Voice interfaces are so 2016.
Not that Alexa and Google’s voice assistant won’t grow a bunch more in 2017, they will. But the reality is the smart home continues to evolve at a rapid clip, and one of the early trends I’ve noticed for 2017 is the emergence of the social messaging chatbot as a natural language interface for the smart home.
Credit Mark Zuckerberg for kicking off the trend in a big way at the end of 2016 when he debuted Jarvis, a personal growth project that the Facebook founder worked on for much of 2016. But Jarvis was more than just a skunkworks project, as the chatbot platform built into Messenger is gaining steam, including as an AI assistant for the smart home.
I recently used Facebook Messenger’s chatbot myself when I cooked steak with my Joule, and I was struck by how intuitive chat was as a command and interaction interface. While Joule is the first connected home device I know of to use the Messenger chatbot, I can certainly envision more devices that would work well with Messenger as the primary interface.
And if you’re more of a text message person than a Facebook Messenger user, don’t worry: text chatbots are coming your way as well. As Lauren wrote this morning, a startup by the name of Unified Inbox is working with the likes of Bosch and Samsung to text-messaging based chatbots into the smart home as a way to work with their products. And while Yahoo’s text-messaging chatbot platform Captain is mainly focused on organizing communication with other family members, it’s not a stretch to imagine it as a control interface for our smart home.
While this trend is picking up speed, we should note that it’s not entirely new. Back in 2015, I wrote about how one of the biggest social messaging platforms in WeChat had started to integrate with smart home platform company Arrayent to utilize the messaging platform as an interface for products using Arrayent’s IoT platform.
While Alexa and other voice interfaces will no doubt continue their eye-popping growth this year, the reality is they are only one form of conversational interface for connected products. That’s why you can expect 2017 to be the year people starting talking about – and to – chatbots as a way to start controlling their things.

========================================

§ **To do**
a. In the chatbot article, restate the paragraph beginning "While this trend is picking up speed" more briefly, keeping its main facts.
b. From the chatbot article, print word for word the stretch from "Voice interfaces are" through "interface for the smart home.".
c. In the chatbot article, what device did the writer use to cook steak while trying Facebook Messenger's chatbot?

[Dataset entries]
========================================

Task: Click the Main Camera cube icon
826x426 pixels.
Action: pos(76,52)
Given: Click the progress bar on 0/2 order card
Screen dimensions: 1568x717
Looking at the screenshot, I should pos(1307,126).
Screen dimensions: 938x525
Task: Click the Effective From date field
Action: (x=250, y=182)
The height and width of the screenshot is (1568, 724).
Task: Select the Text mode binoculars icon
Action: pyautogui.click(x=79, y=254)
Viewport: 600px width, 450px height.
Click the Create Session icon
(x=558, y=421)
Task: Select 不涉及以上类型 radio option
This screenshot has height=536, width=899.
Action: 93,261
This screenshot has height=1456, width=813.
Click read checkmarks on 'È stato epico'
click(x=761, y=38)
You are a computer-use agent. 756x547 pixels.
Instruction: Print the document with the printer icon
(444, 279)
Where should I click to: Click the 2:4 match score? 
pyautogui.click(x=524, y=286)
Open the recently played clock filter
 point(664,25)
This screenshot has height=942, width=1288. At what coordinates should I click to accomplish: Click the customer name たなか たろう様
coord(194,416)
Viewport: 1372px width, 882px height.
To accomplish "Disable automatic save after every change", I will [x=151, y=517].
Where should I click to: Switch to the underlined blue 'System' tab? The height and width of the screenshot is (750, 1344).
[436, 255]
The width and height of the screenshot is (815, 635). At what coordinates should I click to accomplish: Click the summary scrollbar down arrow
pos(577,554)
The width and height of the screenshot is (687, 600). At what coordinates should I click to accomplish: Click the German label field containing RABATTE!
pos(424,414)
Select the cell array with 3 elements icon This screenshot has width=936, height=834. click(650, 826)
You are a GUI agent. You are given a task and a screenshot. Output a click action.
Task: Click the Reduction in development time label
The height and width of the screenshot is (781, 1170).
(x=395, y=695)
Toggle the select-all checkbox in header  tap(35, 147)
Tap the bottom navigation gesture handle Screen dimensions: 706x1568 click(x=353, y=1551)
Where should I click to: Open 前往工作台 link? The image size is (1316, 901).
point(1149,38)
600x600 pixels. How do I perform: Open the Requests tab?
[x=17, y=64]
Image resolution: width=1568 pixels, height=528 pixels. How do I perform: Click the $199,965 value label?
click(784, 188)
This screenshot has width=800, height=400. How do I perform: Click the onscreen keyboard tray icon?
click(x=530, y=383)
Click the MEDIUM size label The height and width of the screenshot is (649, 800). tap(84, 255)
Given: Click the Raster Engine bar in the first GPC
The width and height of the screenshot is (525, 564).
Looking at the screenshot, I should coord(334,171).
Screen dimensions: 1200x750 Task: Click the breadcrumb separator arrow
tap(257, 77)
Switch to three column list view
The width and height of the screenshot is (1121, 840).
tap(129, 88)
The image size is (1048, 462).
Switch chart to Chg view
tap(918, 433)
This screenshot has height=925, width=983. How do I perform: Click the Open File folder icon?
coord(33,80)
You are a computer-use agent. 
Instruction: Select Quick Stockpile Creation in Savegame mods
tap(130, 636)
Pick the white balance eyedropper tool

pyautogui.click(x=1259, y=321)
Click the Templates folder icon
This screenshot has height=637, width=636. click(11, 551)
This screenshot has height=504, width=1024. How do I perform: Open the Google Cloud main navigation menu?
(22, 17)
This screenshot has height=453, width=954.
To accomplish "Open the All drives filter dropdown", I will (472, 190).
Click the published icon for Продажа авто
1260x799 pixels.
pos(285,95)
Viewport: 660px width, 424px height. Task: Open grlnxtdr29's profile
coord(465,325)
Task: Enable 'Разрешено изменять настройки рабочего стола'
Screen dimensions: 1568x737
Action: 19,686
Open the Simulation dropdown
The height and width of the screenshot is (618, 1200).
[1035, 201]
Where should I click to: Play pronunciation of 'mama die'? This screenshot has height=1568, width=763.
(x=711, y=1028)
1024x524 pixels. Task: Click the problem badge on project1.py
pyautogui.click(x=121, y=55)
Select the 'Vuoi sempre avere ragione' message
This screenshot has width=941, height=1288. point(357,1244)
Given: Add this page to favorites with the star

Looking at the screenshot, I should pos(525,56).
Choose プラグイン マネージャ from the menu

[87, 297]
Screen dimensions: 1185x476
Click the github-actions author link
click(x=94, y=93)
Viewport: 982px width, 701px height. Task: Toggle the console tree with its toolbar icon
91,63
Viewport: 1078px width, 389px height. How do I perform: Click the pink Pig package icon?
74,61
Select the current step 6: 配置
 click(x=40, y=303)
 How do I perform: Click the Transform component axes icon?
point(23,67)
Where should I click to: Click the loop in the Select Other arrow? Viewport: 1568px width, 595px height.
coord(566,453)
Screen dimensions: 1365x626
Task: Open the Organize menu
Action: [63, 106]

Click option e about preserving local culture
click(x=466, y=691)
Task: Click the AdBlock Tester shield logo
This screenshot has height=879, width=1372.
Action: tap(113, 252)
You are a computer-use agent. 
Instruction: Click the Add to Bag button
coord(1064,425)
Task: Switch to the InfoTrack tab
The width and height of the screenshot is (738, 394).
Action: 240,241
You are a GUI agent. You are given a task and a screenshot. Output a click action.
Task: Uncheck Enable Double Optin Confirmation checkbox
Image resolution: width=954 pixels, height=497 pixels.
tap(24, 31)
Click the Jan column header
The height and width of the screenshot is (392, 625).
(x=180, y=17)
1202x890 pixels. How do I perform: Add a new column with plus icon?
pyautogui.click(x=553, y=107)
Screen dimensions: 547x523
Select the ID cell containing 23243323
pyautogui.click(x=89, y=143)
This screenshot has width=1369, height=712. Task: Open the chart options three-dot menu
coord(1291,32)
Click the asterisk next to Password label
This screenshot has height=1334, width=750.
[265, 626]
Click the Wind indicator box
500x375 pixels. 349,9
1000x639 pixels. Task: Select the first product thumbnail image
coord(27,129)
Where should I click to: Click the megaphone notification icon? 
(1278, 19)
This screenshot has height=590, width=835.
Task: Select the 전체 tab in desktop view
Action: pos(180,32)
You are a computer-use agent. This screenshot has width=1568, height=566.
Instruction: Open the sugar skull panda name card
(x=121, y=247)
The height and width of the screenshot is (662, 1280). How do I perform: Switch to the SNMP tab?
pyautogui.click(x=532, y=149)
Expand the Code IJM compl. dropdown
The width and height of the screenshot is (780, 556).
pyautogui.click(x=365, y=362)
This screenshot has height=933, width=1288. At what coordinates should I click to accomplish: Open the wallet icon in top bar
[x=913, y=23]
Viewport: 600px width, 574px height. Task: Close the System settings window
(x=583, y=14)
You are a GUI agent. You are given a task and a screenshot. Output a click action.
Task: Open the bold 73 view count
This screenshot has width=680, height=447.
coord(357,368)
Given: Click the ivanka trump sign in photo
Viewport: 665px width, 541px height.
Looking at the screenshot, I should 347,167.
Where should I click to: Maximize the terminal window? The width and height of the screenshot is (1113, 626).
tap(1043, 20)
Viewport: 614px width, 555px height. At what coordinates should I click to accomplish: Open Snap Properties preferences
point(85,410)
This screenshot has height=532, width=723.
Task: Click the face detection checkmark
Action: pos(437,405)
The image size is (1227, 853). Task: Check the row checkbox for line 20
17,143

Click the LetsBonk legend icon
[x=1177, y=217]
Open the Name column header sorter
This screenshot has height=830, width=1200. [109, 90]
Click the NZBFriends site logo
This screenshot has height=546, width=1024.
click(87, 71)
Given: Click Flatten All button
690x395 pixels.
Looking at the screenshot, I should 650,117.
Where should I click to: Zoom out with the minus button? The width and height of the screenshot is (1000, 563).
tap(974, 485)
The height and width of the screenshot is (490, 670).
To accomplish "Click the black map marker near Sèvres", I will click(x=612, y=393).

========================================

§ **Solutions to the tasks**
a. The trend is not entirely new. In 2015, the writer reported that WeChat, one of the biggest social messaging platforms, had started integrating with smart home platform company Arrayent. The goal was to use the messaging platform as an interface for products built on Arrayent's IoT platform.

b.
Voice interfaces are so 2016.
Not that Alexa and Google’s voice assistant won’t grow a bunch more in 2017, they will. But the reality is the smart home continues to evolve at a rapid clip, and one of the early trends I’ve noticed for 2017 is the emergence of the social messaging chatbot as a natural language interface for the smart home.

c. The Joule.